==== Records for this exercise ====

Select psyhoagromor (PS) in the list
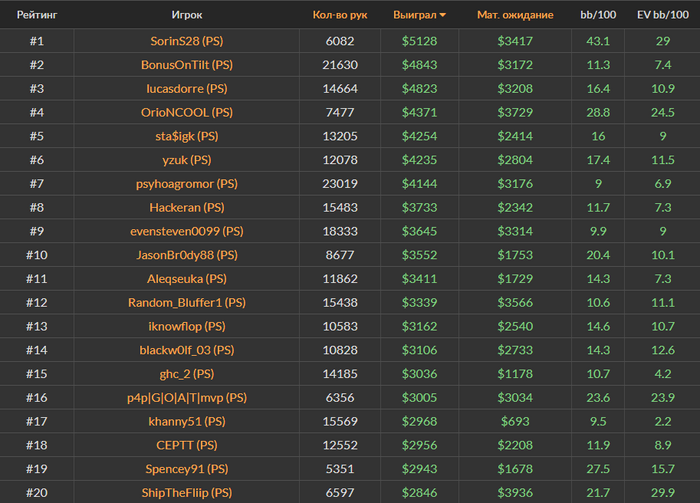 tap(186, 184)
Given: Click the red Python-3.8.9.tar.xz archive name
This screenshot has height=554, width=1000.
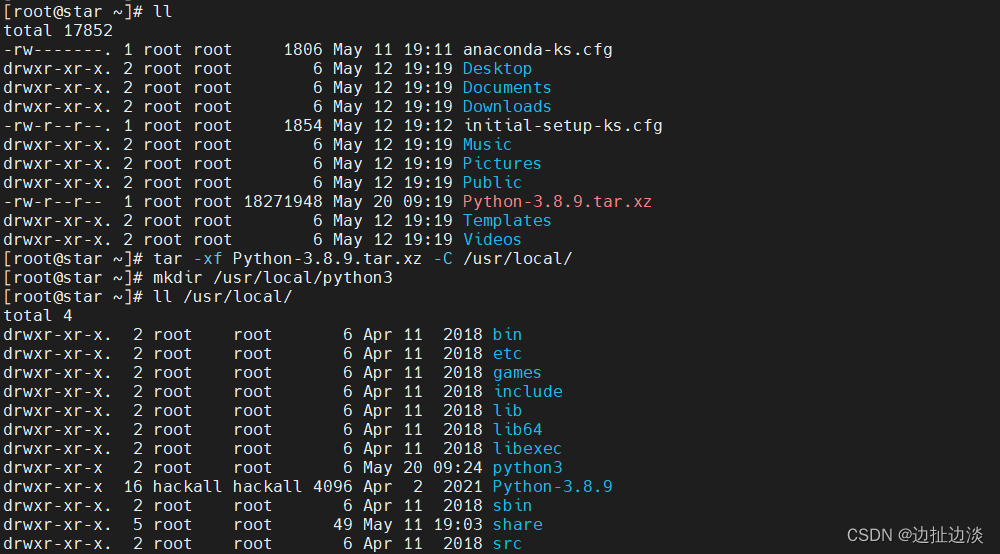Looking at the screenshot, I should (x=557, y=201).
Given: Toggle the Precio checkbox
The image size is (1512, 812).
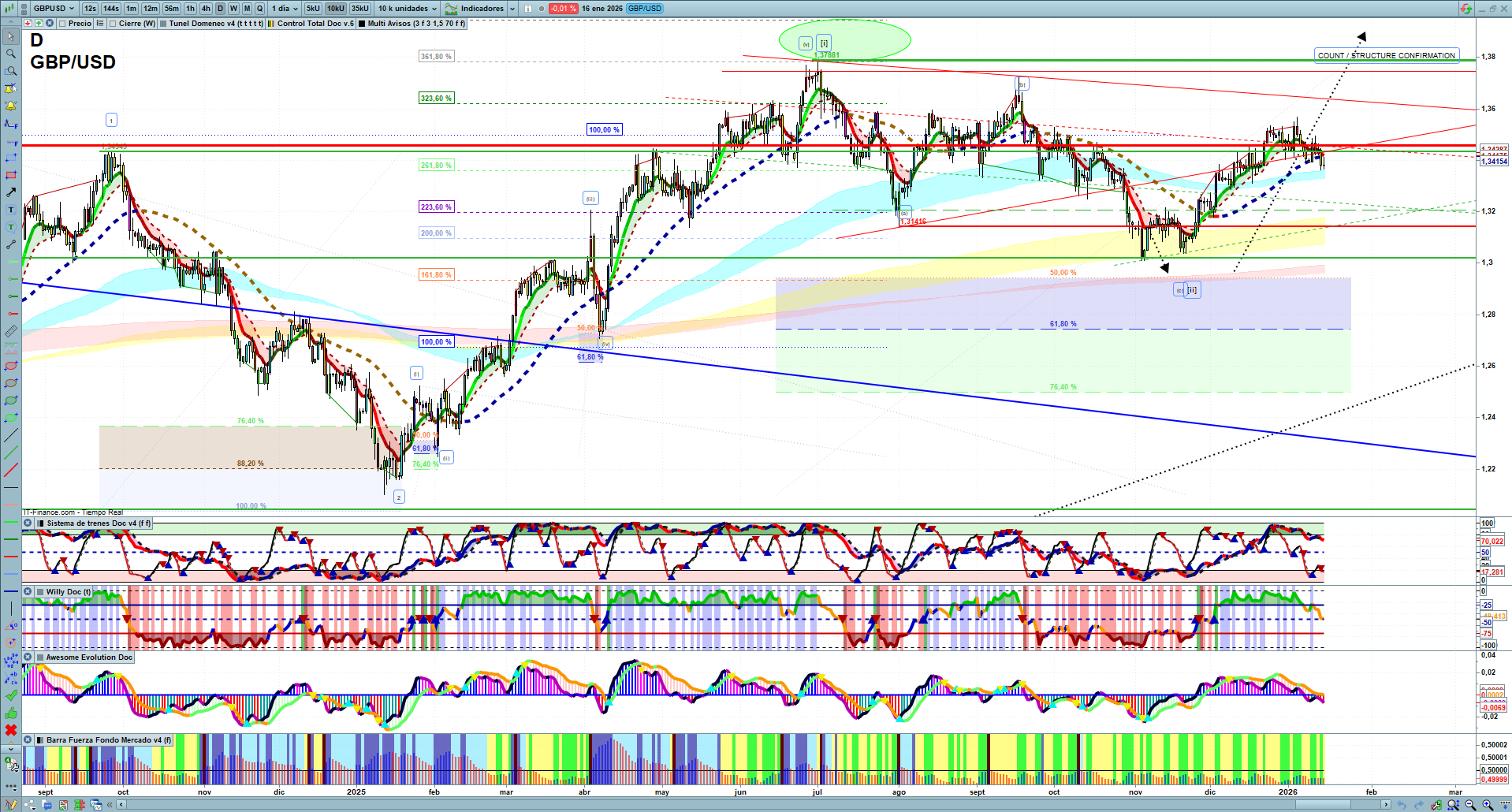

====

Copy all lines from the listing that contain "Given".

- _Result of this task_
Given: Click the red Python-3.8.9.tar.xz archive name
Given: Toggle the Precio checkbox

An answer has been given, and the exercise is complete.